(What you have to do) Every line of the material below needs to be written out exactly, please.

(Given entries)

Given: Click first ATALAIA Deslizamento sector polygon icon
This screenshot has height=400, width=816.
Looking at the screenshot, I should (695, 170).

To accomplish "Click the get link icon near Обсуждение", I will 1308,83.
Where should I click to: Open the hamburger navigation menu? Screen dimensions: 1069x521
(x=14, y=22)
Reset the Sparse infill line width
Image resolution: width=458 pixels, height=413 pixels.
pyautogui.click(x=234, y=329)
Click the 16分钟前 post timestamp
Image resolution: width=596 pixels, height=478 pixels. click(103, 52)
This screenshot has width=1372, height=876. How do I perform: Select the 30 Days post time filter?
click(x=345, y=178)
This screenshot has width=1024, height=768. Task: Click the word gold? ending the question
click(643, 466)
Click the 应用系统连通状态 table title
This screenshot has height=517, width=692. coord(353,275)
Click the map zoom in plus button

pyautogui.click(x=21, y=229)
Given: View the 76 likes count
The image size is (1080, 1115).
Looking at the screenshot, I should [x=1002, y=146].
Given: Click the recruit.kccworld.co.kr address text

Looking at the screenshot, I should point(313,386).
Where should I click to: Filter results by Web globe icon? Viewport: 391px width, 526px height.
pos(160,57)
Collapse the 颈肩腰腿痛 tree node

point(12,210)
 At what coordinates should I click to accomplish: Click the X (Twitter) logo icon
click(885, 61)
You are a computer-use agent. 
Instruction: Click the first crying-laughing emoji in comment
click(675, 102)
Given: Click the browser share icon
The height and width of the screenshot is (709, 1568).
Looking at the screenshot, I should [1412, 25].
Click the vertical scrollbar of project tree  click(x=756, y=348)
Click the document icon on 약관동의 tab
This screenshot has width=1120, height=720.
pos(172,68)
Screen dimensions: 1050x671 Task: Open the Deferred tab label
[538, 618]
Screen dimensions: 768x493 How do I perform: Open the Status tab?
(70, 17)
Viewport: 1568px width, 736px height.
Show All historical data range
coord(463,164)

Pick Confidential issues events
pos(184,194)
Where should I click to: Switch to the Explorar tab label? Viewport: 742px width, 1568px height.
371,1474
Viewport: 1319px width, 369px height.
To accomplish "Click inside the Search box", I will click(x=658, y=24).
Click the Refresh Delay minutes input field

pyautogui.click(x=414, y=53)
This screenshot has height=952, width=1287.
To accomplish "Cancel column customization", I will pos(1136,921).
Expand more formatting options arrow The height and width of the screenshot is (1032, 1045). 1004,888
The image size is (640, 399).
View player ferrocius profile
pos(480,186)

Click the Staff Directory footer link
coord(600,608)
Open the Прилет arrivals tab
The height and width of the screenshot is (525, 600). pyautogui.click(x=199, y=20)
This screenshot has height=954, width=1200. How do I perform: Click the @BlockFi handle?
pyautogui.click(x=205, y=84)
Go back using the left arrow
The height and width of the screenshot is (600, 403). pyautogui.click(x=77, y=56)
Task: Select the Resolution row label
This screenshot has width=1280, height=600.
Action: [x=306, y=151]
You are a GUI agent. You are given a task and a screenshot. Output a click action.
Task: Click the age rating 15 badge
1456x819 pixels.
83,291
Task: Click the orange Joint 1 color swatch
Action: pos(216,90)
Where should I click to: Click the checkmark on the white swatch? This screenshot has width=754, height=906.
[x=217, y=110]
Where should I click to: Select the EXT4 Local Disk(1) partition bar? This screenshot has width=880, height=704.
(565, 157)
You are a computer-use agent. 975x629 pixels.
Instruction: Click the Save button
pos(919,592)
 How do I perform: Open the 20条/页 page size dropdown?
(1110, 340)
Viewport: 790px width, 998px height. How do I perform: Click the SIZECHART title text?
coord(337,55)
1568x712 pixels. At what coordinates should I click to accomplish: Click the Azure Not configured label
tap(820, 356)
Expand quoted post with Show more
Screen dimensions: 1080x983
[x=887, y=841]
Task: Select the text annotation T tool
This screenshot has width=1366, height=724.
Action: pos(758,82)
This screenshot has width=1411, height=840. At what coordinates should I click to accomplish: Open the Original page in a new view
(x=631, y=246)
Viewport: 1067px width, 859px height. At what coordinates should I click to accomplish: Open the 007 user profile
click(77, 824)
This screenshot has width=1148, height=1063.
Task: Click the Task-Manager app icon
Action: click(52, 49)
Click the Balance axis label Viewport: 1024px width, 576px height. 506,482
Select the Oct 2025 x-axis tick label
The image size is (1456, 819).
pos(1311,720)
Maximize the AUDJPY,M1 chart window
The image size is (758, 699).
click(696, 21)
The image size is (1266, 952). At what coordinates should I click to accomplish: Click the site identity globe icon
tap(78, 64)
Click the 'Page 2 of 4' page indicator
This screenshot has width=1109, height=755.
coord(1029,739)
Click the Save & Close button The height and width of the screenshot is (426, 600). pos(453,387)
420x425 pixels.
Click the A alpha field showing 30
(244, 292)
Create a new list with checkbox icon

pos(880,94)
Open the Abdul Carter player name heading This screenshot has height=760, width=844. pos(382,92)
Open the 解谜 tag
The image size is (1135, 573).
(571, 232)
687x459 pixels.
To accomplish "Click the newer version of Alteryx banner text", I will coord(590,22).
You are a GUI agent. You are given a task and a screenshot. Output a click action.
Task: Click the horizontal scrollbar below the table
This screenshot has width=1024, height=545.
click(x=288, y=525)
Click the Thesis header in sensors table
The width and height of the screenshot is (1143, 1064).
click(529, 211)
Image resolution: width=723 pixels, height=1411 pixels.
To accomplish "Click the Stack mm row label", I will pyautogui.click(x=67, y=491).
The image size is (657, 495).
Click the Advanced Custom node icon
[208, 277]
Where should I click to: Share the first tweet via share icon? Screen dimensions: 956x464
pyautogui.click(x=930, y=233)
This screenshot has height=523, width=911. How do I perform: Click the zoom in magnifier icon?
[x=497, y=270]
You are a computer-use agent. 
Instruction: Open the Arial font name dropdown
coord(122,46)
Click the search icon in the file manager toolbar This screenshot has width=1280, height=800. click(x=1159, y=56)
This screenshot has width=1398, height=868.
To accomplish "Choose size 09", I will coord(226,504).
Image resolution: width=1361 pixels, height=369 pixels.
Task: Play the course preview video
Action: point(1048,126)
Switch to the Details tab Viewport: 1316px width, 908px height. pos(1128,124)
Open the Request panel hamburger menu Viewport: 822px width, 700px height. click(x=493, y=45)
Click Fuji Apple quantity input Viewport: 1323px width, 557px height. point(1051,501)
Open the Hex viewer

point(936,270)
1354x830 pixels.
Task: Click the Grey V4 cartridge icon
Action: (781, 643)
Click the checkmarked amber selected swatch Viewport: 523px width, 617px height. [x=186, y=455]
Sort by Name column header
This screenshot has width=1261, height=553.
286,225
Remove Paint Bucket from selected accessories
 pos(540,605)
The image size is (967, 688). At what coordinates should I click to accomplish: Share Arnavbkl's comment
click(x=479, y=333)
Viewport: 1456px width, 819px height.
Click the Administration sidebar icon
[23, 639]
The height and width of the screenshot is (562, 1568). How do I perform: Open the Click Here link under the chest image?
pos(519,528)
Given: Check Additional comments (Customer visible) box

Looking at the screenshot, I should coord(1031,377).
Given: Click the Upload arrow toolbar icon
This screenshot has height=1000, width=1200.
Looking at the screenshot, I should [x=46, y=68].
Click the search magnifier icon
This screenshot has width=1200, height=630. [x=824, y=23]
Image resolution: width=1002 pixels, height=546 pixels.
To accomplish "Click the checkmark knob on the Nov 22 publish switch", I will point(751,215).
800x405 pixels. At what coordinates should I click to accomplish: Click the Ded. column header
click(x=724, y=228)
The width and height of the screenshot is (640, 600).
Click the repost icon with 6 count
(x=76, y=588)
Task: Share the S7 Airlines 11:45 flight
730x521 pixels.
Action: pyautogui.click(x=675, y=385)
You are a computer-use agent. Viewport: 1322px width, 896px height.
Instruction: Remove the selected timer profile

(Output for this exercise)
Given: Click first ATALAIA Deslizamento sector polygon icon
This screenshot has height=400, width=816.
Looking at the screenshot, I should (695, 170).

To accomplish "Click the get link icon near Обсуждение", I will 1308,83.
Where should I click to: Open the hamburger navigation menu? Screen dimensions: 1069x521
(x=14, y=22)
Reset the Sparse infill line width
Image resolution: width=458 pixels, height=413 pixels.
pyautogui.click(x=234, y=329)
Click the 16分钟前 post timestamp
Image resolution: width=596 pixels, height=478 pixels. click(103, 52)
This screenshot has width=1372, height=876. How do I perform: Select the 30 Days post time filter?
click(x=345, y=178)
This screenshot has width=1024, height=768. Task: Click the word gold? ending the question
click(643, 466)
Click the 应用系统连通状态 table title
This screenshot has height=517, width=692. coord(353,275)
Click the map zoom in plus button

pyautogui.click(x=21, y=229)
Given: View the 76 likes count
The image size is (1080, 1115).
Looking at the screenshot, I should [x=1002, y=146].
Given: Click the recruit.kccworld.co.kr address text

Looking at the screenshot, I should point(313,386).
Where should I click to: Filter results by Web globe icon? Viewport: 391px width, 526px height.
pos(160,57)
Collapse the 颈肩腰腿痛 tree node

point(12,210)
 At what coordinates should I click to accomplish: Click the X (Twitter) logo icon
click(885, 61)
You are a computer-use agent. 
Instruction: Click the first crying-laughing emoji in comment
click(675, 102)
Given: Click the browser share icon
The height and width of the screenshot is (709, 1568).
Looking at the screenshot, I should [1412, 25].
Click the vertical scrollbar of project tree  click(x=756, y=348)
Click the document icon on 약관동의 tab
This screenshot has width=1120, height=720.
pos(172,68)
Screen dimensions: 1050x671 Task: Open the Deferred tab label
[538, 618]
Screen dimensions: 768x493 How do I perform: Open the Status tab?
(70, 17)
Viewport: 1568px width, 736px height.
Show All historical data range
coord(463,164)

Pick Confidential issues events
pos(184,194)
Where should I click to: Switch to the Explorar tab label? Viewport: 742px width, 1568px height.
371,1474
Viewport: 1319px width, 369px height.
To accomplish "Click inside the Search box", I will click(x=658, y=24).
Click the Refresh Delay minutes input field

pyautogui.click(x=414, y=53)
This screenshot has height=952, width=1287.
To accomplish "Cancel column customization", I will pos(1136,921).
Expand more formatting options arrow The height and width of the screenshot is (1032, 1045). 1004,888
The image size is (640, 399).
View player ferrocius profile
pos(480,186)

Click the Staff Directory footer link
coord(600,608)
Open the Прилет arrivals tab
The height and width of the screenshot is (525, 600). pyautogui.click(x=199, y=20)
This screenshot has height=954, width=1200. How do I perform: Click the @BlockFi handle?
pyautogui.click(x=205, y=84)
Go back using the left arrow
The height and width of the screenshot is (600, 403). pyautogui.click(x=77, y=56)
Task: Select the Resolution row label
This screenshot has width=1280, height=600.
Action: [x=306, y=151]
You are a GUI agent. You are given a task and a screenshot. Output a click action.
Task: Click the age rating 15 badge
1456x819 pixels.
83,291
Task: Click the orange Joint 1 color swatch
Action: pos(216,90)
Where should I click to: Click the checkmark on the white swatch? This screenshot has width=754, height=906.
[x=217, y=110]
Where should I click to: Select the EXT4 Local Disk(1) partition bar? This screenshot has width=880, height=704.
(565, 157)
You are a computer-use agent. 975x629 pixels.
Instruction: Click the Save button
pos(919,592)
 How do I perform: Open the 20条/页 page size dropdown?
(1110, 340)
Viewport: 790px width, 998px height. How do I perform: Click the SIZECHART title text?
coord(337,55)
1568x712 pixels. At what coordinates should I click to accomplish: Click the Azure Not configured label
tap(820, 356)
Expand quoted post with Show more
Screen dimensions: 1080x983
[x=887, y=841]
Task: Select the text annotation T tool
This screenshot has width=1366, height=724.
Action: pos(758,82)
This screenshot has width=1411, height=840. At what coordinates should I click to accomplish: Open the Original page in a new view
(x=631, y=246)
Viewport: 1067px width, 859px height. At what coordinates should I click to accomplish: Open the 007 user profile
click(77, 824)
This screenshot has width=1148, height=1063.
Task: Click the Task-Manager app icon
Action: click(52, 49)
Click the Balance axis label Viewport: 1024px width, 576px height. 506,482
Select the Oct 2025 x-axis tick label
The image size is (1456, 819).
pos(1311,720)
Maximize the AUDJPY,M1 chart window
The image size is (758, 699).
click(696, 21)
The image size is (1266, 952). At what coordinates should I click to accomplish: Click the site identity globe icon
tap(78, 64)
Click the 'Page 2 of 4' page indicator
This screenshot has width=1109, height=755.
coord(1029,739)
Click the Save & Close button The height and width of the screenshot is (426, 600). pos(453,387)
420x425 pixels.
Click the A alpha field showing 30
(244, 292)
Create a new list with checkbox icon

pos(880,94)
Open the Abdul Carter player name heading This screenshot has height=760, width=844. pos(382,92)
Open the 解谜 tag
The image size is (1135, 573).
(571, 232)
687x459 pixels.
To accomplish "Click the newer version of Alteryx banner text", I will coord(590,22).
You are a GUI agent. You are given a task and a screenshot. Output a click action.
Task: Click the horizontal scrollbar below the table
This screenshot has width=1024, height=545.
click(x=288, y=525)
Click the Thesis header in sensors table
The width and height of the screenshot is (1143, 1064).
click(529, 211)
Image resolution: width=723 pixels, height=1411 pixels.
To accomplish "Click the Stack mm row label", I will pyautogui.click(x=67, y=491).
The image size is (657, 495).
Click the Advanced Custom node icon
[208, 277]
Where should I click to: Share the first tweet via share icon? Screen dimensions: 956x464
pyautogui.click(x=930, y=233)
This screenshot has height=523, width=911. How do I perform: Click the zoom in magnifier icon?
[x=497, y=270]
You are a computer-use agent. 
Instruction: Open the Arial font name dropdown
coord(122,46)
Click the search icon in the file manager toolbar This screenshot has width=1280, height=800. click(x=1159, y=56)
This screenshot has width=1398, height=868.
To accomplish "Choose size 09", I will coord(226,504).
Image resolution: width=1361 pixels, height=369 pixels.
Task: Play the course preview video
Action: point(1048,126)
Switch to the Details tab Viewport: 1316px width, 908px height. pos(1128,124)
Open the Request panel hamburger menu Viewport: 822px width, 700px height. click(x=493, y=45)
Click Fuji Apple quantity input Viewport: 1323px width, 557px height. point(1051,501)
Open the Hex viewer

point(936,270)
1354x830 pixels.
Task: Click the Grey V4 cartridge icon
Action: (781, 643)
Click the checkmarked amber selected swatch Viewport: 523px width, 617px height. [x=186, y=455]
Sort by Name column header
This screenshot has width=1261, height=553.
286,225
Remove Paint Bucket from selected accessories
 pos(540,605)
The image size is (967, 688). At what coordinates should I click to accomplish: Share Arnavbkl's comment
click(x=479, y=333)
Viewport: 1456px width, 819px height.
Click the Administration sidebar icon
[23, 639]
The height and width of the screenshot is (562, 1568). How do I perform: Open the Click Here link under the chest image?
pos(519,528)
Given: Check Additional comments (Customer visible) box

Looking at the screenshot, I should coord(1031,377).
Given: Click the Upload arrow toolbar icon
This screenshot has height=1000, width=1200.
Looking at the screenshot, I should [x=46, y=68].
Click the search magnifier icon
This screenshot has width=1200, height=630. [x=824, y=23]
Image resolution: width=1002 pixels, height=546 pixels.
To accomplish "Click the checkmark knob on the Nov 22 publish switch", I will point(751,215).
800x405 pixels. At what coordinates should I click to accomplish: Click the Ded. column header
click(x=724, y=228)
The width and height of the screenshot is (640, 600).
Click the repost icon with 6 count
(x=76, y=588)
Task: Share the S7 Airlines 11:45 flight
730x521 pixels.
Action: pyautogui.click(x=675, y=385)
You are a computer-use agent. Viewport: 1322px width, 896px height.
Instruction: Remove the selected timer profile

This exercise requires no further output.